O que são Democracias Delegativas? 

            O renomado cientista político e escritor argentino Guillermo O’Donnell dedicou muito tempo de suas pesquisas para se debruçar na transição de governos autoritários (àqueles regimes nos quais o poder é centralizado em uma, ou poucas pessoas, que utiliza deste para controlar a sociedade de maneira rígida, a fim de diminuir a racionalidade dos indivíduos, ou seja, alienálos para que políticas e projetos do autoritário sejam concretizados sem qualquer intervenção, seja popular, seja por parte dos outros integrantes do governo), para modelos representativos de governo, como a democracia (HOBBES, Leviatã). Nesse sentido, O’Donnell ao escrever a obra “Democracia Delegativa?” disserta a existência de vários tipos de governo popular e afirma que seria injusto enquadrá-las em apenas um bloco, visto que as particularidades de cada uma são variáveis de acordo com o tempo histórico situado, a estrutura social de cada país que possui o modelo representativo e seus antecedentes históricos, entretanto, “a democracia delegativa não é alheia à tradição democrática.
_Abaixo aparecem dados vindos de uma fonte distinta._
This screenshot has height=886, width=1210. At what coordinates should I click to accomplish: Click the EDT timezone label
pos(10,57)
Na verdade, ela é mais democrática, embora menos liberal, que a democracia representativa” (O’DONNELL, 1991, p.31). 

           Em analogia a isso, segundo o conceito do autor, esta se caracteriza como um modelo de governo representativo no qual o chefe de governo é eleito por voto popular a partir das suas propostas eleitorais na campanha, todavia não é obrigado a cumprir com as expectativas levantadas para a sua candidatura, ou seja, o presidente é autorizado a governar da forma que este preferir, pois foi permitido a ter tal atitude até o final de seu mandado (O’DONNELL, 1991, p.30) e, com isso, a democracia delegativa é individualista no sentido hobbesiano, no qual se pressupõem que os eleitores escolhem, de maneira assertiva, o candidato ideal para comandar o país, independente da filiação ou identidades do eleitor (O’DONNELL, 1991, p.31).
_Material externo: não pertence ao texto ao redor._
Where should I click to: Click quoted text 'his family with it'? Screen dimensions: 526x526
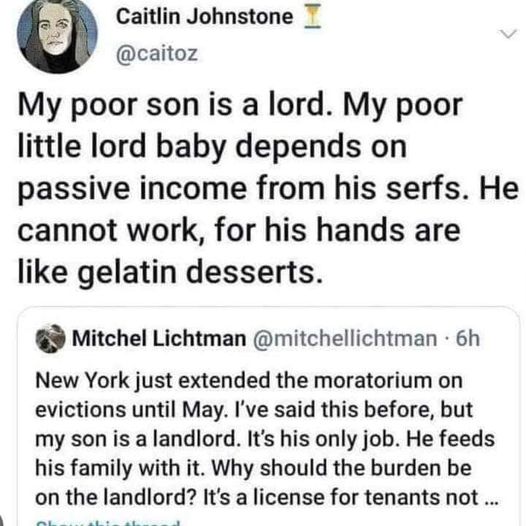120,468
            Contudo, segundo o autor, “ os presidentes foram eleitos na Argentina, na Bolívia, no Brasil, no Equador e no Peru prometendo políticas neokeynesianas expansionistas e muitas outras coisas boas — só para imediatamente, ou logo depois do início de seus mandatos, fazerem o oposto” (1991, p.37) e, assim, é possível realizar questionamentos a respeito da efetiva candidatura do chefe de governo sem enfrentar um impeachment (impugnação do mandato, em inglês, ou seja, é a destituição por meios legais do chefe de Estado-de acordo com as informações do Senado Brasileiro), visto que ao ser eleito a população espera, no mínimo, que algumas de suas promessas eleitorais vigorem no governo. 
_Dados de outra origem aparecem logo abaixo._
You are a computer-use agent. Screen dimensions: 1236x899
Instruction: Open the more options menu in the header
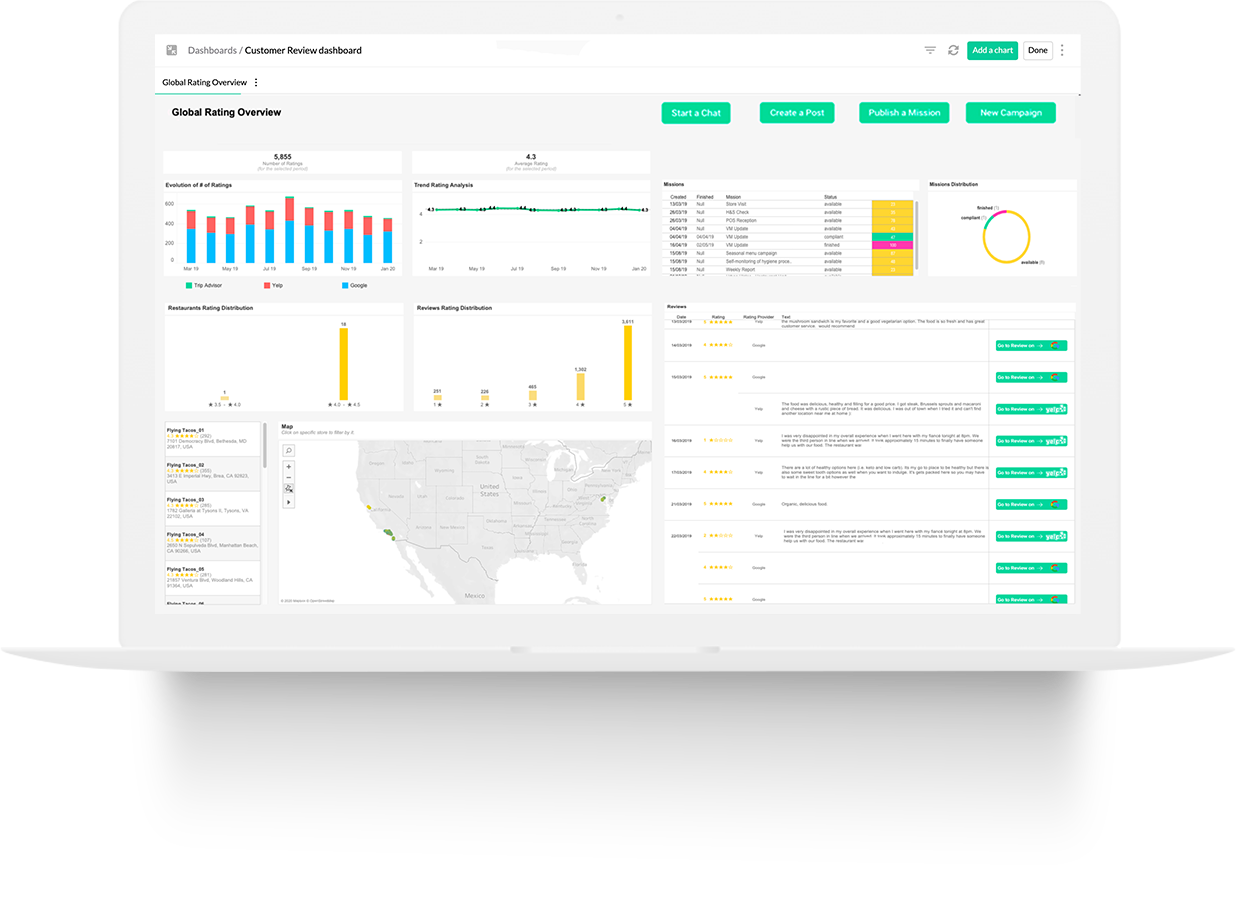pyautogui.click(x=1062, y=50)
            Assim, dentre as estratégias adotadas nas democracias delegativas para que um impeachment não ocorra, são: o cumprimento de alguns projetos importantes (para que o presidente seja lembrado pelos seus feitos) no início e perto do fim do mandato, além de possuir certo carisma em sua personalidade e, logo, este recebe a atenção popular não apenas de um ou alguns partidos, mas de um movimento nacional em sua base política a favor da permanência no governo e, assim, espera-se que a população não se revolte, sejam expectadores passivos e se animem das contribuições do presidente (O’DONNELL, 1991, p.30 e 31). 

            Este tipo de governo pode ser muito prejudicial ao chefe de Estado, visto que ao agir sem muita racionalidade de suas ações, já que este se isola das instituições (o autor separa parte de sua obra para dissertar a visão deste termo: padrões regularizados de interação que são praticados e aceitos regularmente e podem vir a ser concretas, ou seja, instituições formais que se materializam, p.27) políticas, torna-se o único responsável pelos fracassos, como também dos sucessos das políticas implementadas (O’DONNELL, 1991, p.31), logo a vantagem desta democracia é de não ter obrigatoriedade em prestar contas com as outras partes do governo, conceito este que foi nomeado como accountability. Ao realizar um paralelo com as diferenças deste tipo de modelo de governo com a democracia tradicional, nota-se que esta é mais demorada e incremental ao tomar decisões, visto que para uma política pública ou projeto ser aprovado, faz-se necessária a partilha de opiniões afirmativas por todos os setores da câmara dos deputados e senadores para que, assim, sejam efetivadas (O’DONNELL, 1991, p.33). 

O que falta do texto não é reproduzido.